** BEGIN Recorded information **

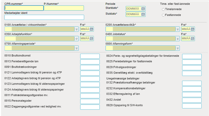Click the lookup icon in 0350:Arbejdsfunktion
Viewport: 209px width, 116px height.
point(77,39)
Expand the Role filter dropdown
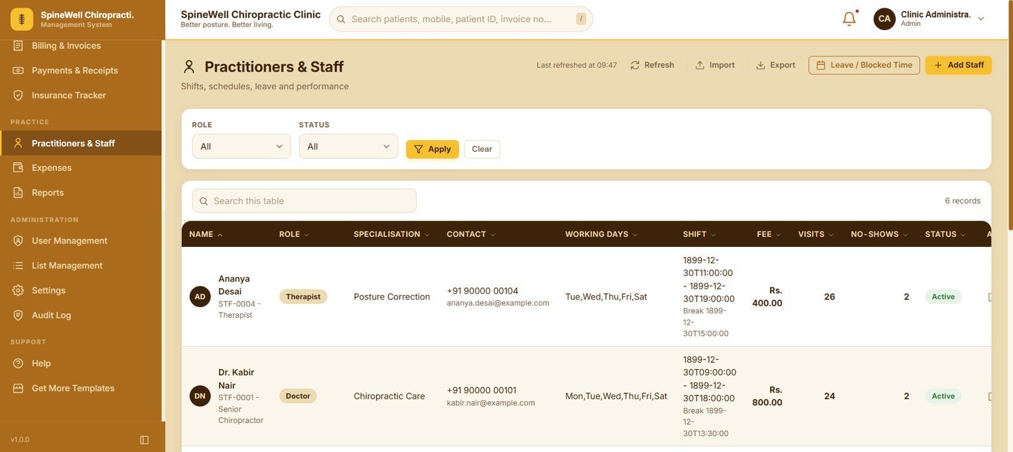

** END Recorded information **
** BEGIN Recorded information **

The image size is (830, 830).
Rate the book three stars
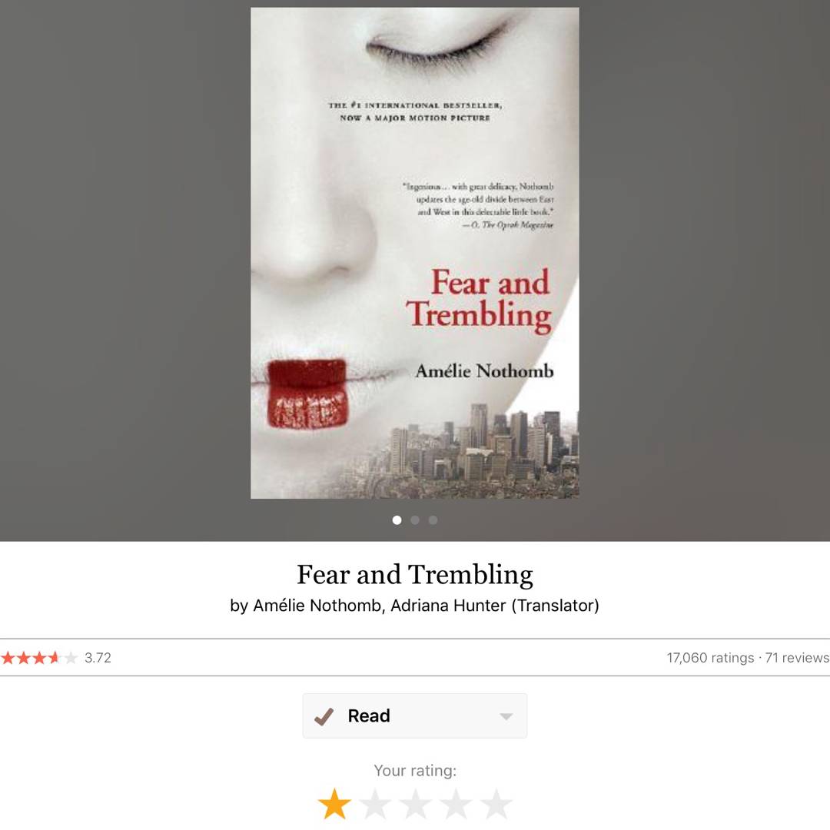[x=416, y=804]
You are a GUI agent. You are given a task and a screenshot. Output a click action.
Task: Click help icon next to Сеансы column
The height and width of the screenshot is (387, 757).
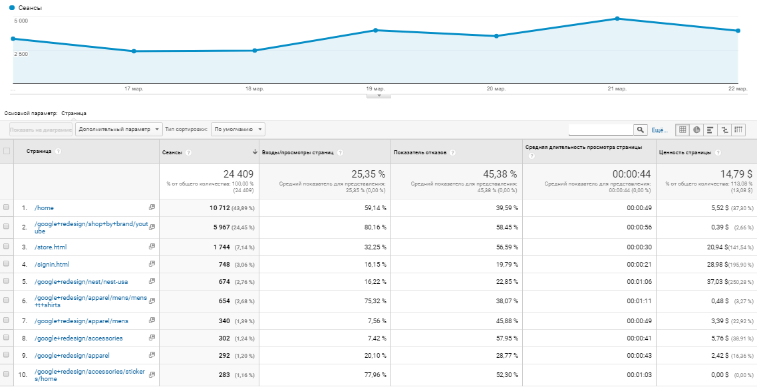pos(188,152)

** END Recorded information **
** BEGIN Recorded information **

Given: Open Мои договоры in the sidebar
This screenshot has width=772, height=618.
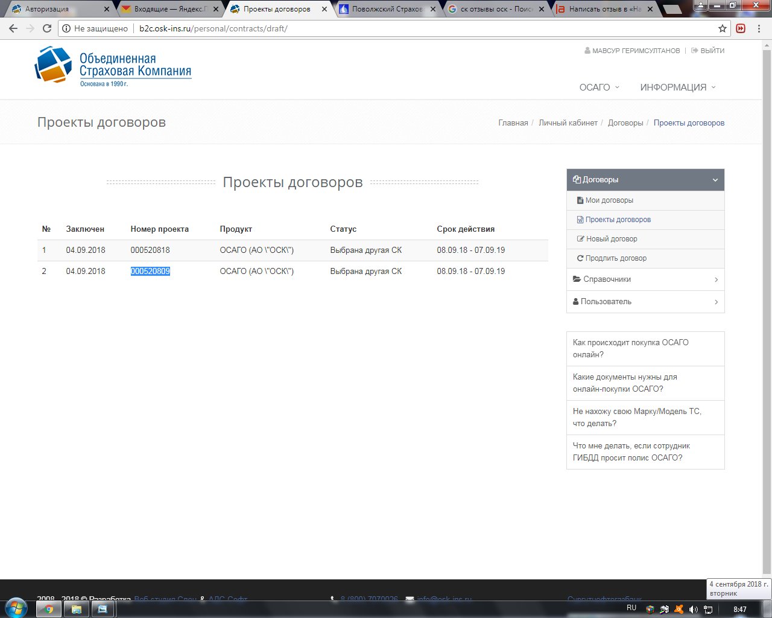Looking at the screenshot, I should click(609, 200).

** END Recorded information **

Do this -
Output everything from the line containing "You are a GUI" down to the line containing "pos(188,152)", both included, as a numbered list without blank lines, and leave out the pictures.

Answer for this exercise -
1. You are a GUI agent. You are given a task and a screenshot. Output a click action.
2. Task: Click help icon next to Сеансы column
3. The height and width of the screenshot is (387, 757).
4. pos(188,152)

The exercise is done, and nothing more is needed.